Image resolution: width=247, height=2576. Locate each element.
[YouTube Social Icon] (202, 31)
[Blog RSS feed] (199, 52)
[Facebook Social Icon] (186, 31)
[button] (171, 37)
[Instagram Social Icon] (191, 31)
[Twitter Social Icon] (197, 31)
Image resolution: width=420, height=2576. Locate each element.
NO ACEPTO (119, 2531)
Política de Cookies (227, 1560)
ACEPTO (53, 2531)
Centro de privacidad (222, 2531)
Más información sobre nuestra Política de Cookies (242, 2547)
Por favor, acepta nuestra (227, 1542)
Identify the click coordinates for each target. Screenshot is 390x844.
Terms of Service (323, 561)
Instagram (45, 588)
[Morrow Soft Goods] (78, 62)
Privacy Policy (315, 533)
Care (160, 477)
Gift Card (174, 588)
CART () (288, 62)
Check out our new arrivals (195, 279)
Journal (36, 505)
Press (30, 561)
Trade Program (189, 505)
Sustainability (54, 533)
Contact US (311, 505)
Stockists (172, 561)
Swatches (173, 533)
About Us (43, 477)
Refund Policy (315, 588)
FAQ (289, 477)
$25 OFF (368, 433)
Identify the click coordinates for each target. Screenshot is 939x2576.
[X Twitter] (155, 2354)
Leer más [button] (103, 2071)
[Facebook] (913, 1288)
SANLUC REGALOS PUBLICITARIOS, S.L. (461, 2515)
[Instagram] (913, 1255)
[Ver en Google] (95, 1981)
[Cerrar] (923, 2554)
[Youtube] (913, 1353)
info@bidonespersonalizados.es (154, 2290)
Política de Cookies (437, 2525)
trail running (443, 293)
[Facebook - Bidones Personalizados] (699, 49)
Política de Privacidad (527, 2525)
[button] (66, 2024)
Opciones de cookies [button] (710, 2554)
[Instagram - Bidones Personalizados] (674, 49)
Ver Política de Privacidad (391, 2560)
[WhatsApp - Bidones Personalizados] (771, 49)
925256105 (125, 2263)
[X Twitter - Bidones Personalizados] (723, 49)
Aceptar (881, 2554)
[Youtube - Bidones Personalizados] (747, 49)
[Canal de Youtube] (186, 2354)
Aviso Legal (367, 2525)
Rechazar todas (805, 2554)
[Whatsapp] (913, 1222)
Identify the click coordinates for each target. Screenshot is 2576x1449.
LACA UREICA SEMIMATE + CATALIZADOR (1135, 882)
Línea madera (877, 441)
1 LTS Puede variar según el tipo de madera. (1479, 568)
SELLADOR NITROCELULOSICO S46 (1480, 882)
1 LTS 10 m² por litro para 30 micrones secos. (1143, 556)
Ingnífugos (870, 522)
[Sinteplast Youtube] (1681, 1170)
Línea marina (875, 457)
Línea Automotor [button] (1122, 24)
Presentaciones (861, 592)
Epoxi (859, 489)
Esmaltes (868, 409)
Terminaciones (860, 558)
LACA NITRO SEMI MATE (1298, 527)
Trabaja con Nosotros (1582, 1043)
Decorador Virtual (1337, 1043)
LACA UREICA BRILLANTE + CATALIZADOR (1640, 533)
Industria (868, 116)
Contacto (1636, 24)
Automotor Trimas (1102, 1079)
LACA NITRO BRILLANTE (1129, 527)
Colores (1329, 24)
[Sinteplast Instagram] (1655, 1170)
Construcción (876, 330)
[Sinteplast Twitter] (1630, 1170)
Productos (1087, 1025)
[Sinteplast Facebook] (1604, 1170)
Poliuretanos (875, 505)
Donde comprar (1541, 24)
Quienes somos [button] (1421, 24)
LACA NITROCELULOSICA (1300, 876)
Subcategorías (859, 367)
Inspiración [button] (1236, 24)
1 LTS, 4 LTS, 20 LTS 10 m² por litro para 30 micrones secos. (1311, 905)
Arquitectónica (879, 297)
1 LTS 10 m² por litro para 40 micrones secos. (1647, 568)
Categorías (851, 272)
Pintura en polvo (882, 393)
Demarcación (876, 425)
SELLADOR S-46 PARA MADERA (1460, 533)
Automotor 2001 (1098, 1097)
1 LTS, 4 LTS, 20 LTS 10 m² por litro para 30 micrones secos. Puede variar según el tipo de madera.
● ● ● ● ● ● ●
→ **Problem requirements**: The lines above, from the first through the one containing "[Twitter Social Icon] (197, 31)", must be restated word for word, with nothing added.

→ **Task response**:
Image resolution: width=247, height=2576. Locate each element.
[YouTube Social Icon] (202, 31)
[Blog RSS feed] (199, 52)
[Facebook Social Icon] (186, 31)
[button] (171, 37)
[Instagram Social Icon] (191, 31)
[Twitter Social Icon] (197, 31)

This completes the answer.